Теплов глядел на актрису выкаченными глазами, у него даже щеки вдруг отвисли.
– Это невозможно, – хрипло сказал он. Языкова быстро поднялась с дивана и крикнула отчаянным голосом:
– Я знала, что вы от меня что-то скрываете. Николай всю жизнь отвратительно поступал со мной. За два года прислал пятьсот рублей! Актриса, актриса. А вы знаете, что такое актриса? Прошлым летом я в Козьмо-демьянске привидение играла и, когда в люк проваливалась, так треснулась головой, что я Николаю этого люка никогда не забуду. А рожать в холодной гостинице вы пробовали? А вы знаете – сколько стоит пара панталон для офицерского фарса? Николай должен меня кормить, я устала. Вот, полюбуйтесь, – дрожащими руками она раскрыла сумочку и вышвырнула на стол из нее несколько серебряных монет, – вот все, что осталось, считайте…
Ольга Семеновна опять упала на диван, закрылась руками и зарыдала глухо, как дети плачут в чулане. Теплов отер со лба холодный пот. Что угодно, но слез он боялся пуще всего.
– Мы это как-нибудь устроим, ради бога, – пробормотал он, пятясь на цыпочках к двери.
Из гостиницы Теплов пошел прямо к Бабину через площадь. Были сумерки. Около каланчи зажгли керосиновый фонарь, и свет его отражался в луже. У батюшки, сквозь герань на окнах, было видно, как собирали ужинать. За городом в огромных тучах догорал тусклый закат. Ухали, ахали многие миллионы лягушек по всей реке. У Теплова сжалось сердце: «Вот глушь. Вот тоска».
– Что, брат, нос повесил? – позвал его насмешливый голос Бабина. Он стоял у ворот, в расстегнутой поддевке, в бобровой, набекрень, шапке, руки заложил за шнур, высоко перепоясанный по шелковой рубахе.
– Вот я насчет чего, Илья Ильич, – Колина жена, актриса, удивительный талант, театры ее прямо на части рвут, и представь – квипрокво: собираясь в дорогу, деньги и драгоценности положила в багаж, а его взяли да и отправили на Харьков, – дня через три придет. А пока одолжи рублей четыреста, – в самом деле…
Бабин громко рассмеялся:
– Ну и штукари! А куда же ты мужа-то ее спрятал?
– Ну, на речке, на мосту сидит. Мы решили наше положение скрыть. Дай деньги, пожалуйста.

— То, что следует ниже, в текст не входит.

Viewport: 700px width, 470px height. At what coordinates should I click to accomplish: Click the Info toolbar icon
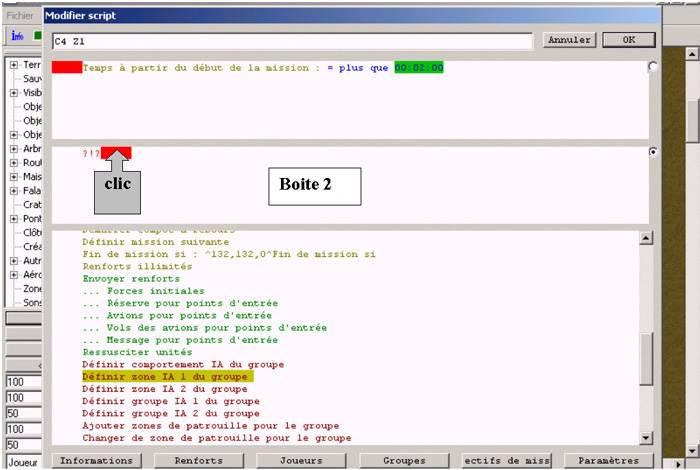pos(17,36)
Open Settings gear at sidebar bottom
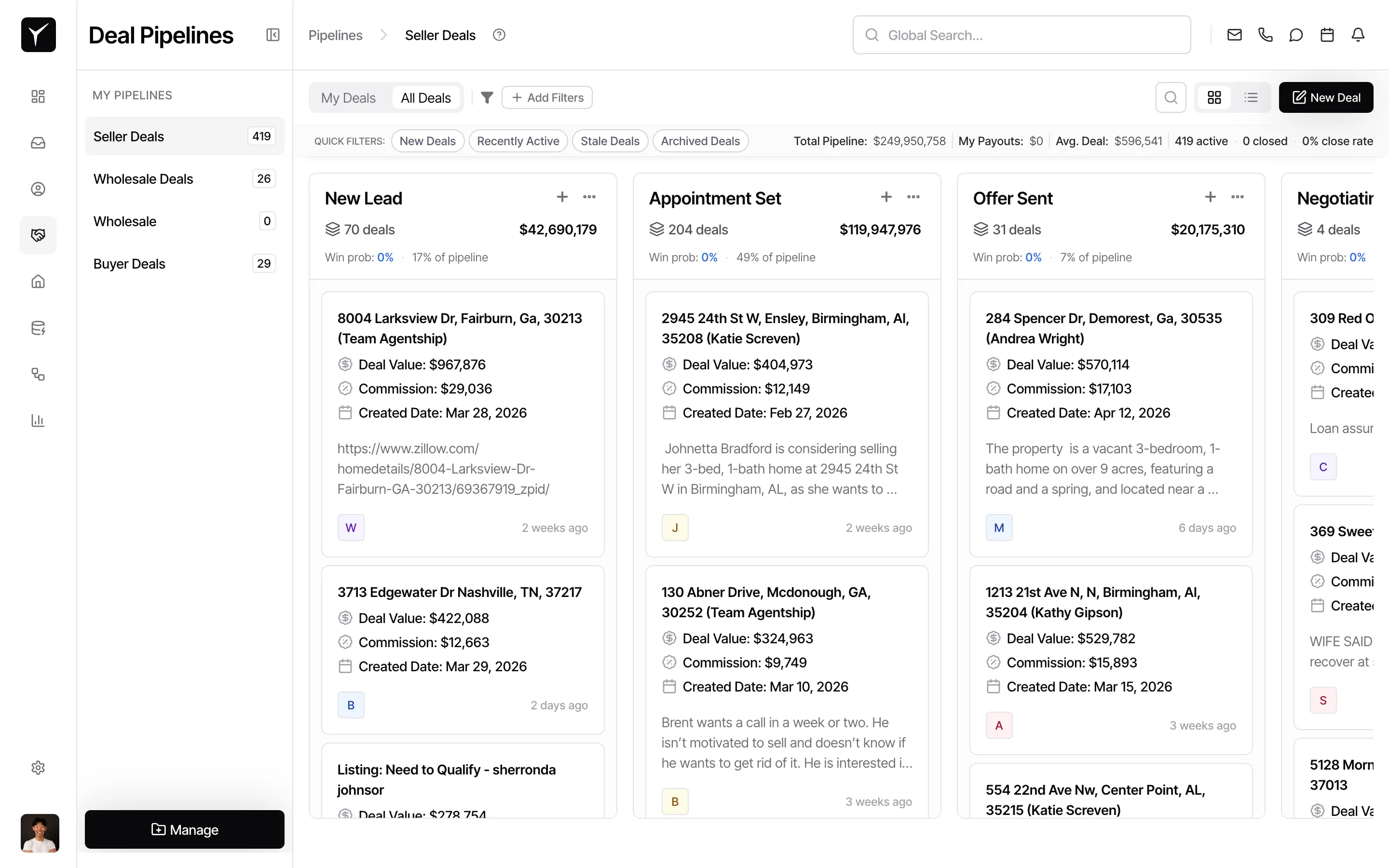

Но дать деньги Бабин отказался наотрез. Видимо, он собирался идти в гостиницу, но, узнав, что актриса плачет, сказал, что явится завтра, после обедни, двинул шапку на брови и шагнул в калитку, за которой зазвенели цепями, захрипели от ярости знаменитые бабинские кобели.
Теплов постоял у ворот, плюнул и пошел через площадь. Внизу, у реки, темными очертаниями стояли осокори, под ногами чмокала грязь, пахло крапивой, болотной гнилью и мокрыми досками. Лягушки ухали теперь во весь голос, квакали, булькали, стонали. Кое-где за рекой невыразимо тоскливо желтел свет в окошечках. На мосту, у перил, стояла согнутая фигура Языкова, – казалось, он внимательно слушал лягушиное пение.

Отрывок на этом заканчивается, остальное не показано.